------ Entries supplied
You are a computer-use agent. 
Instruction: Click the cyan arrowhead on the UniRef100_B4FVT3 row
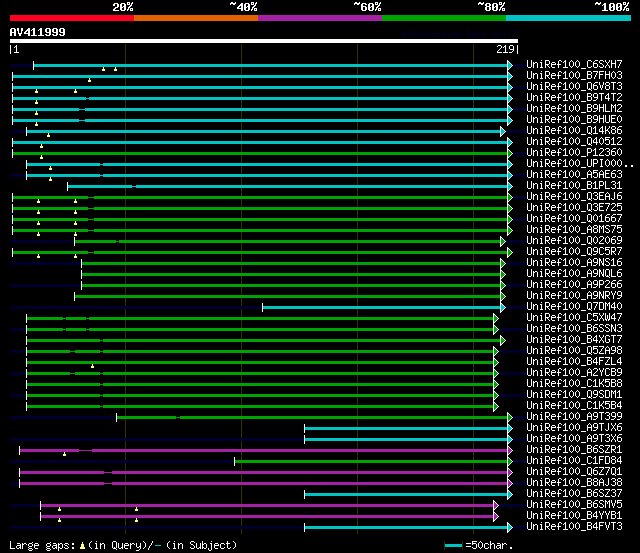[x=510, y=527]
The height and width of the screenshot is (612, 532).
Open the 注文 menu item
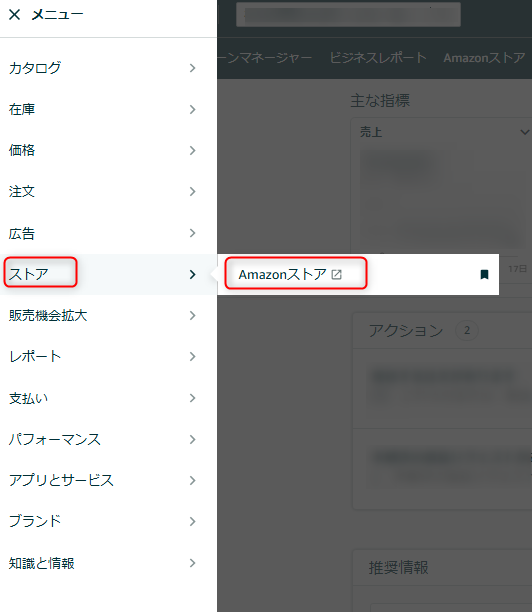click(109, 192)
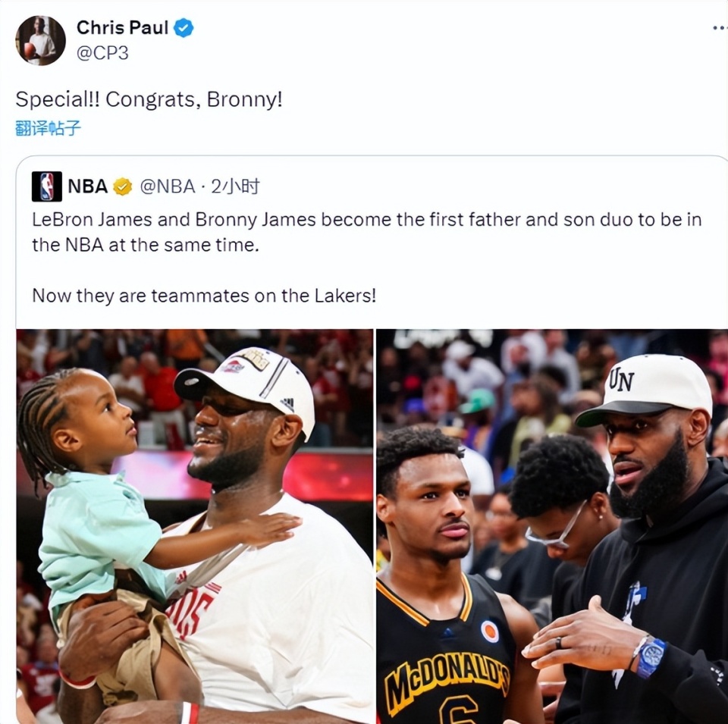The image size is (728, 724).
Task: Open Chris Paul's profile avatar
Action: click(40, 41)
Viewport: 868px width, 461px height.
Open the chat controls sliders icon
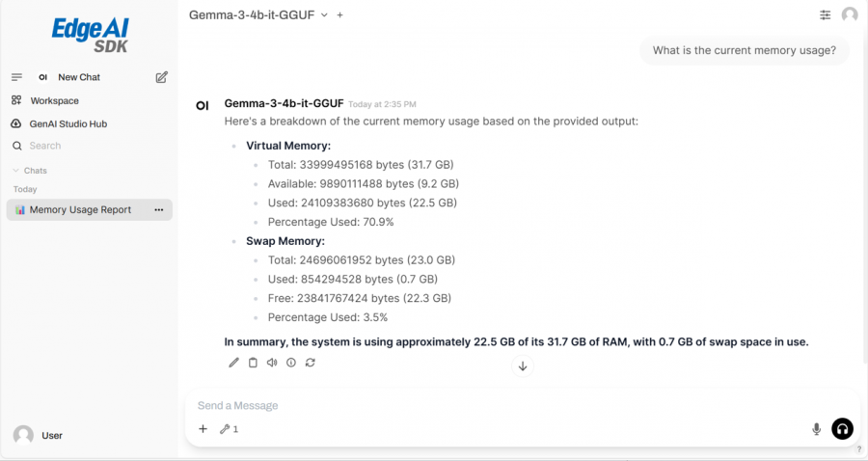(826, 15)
------------
------ Entries supplied
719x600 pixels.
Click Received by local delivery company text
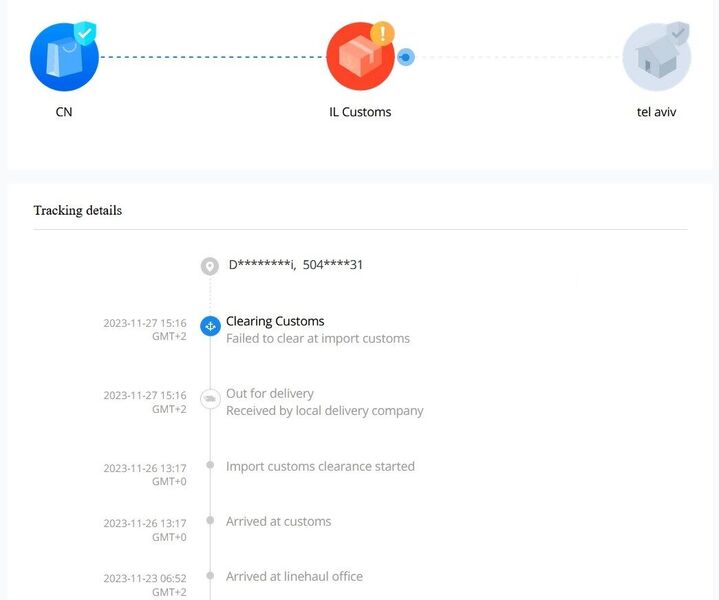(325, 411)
------------
Task details >>
Reproduce the data from the line containing "You are a computer-use agent." through the line containing "Action: click(40, 41)", replacing "arrowhead" with "triangle" and leaving everything else unchanged. Omit the pictures from your answer.

Solution for this exercise >>
You are a computer-use agent. 
Instruction: Click the cyan triangle on the UniRef100_B4FVT3 row
[x=510, y=527]
The height and width of the screenshot is (612, 532).
Open the 注文 menu item
click(109, 192)
The image size is (728, 724).
Task: Open Chris Paul's profile avatar
Action: click(40, 41)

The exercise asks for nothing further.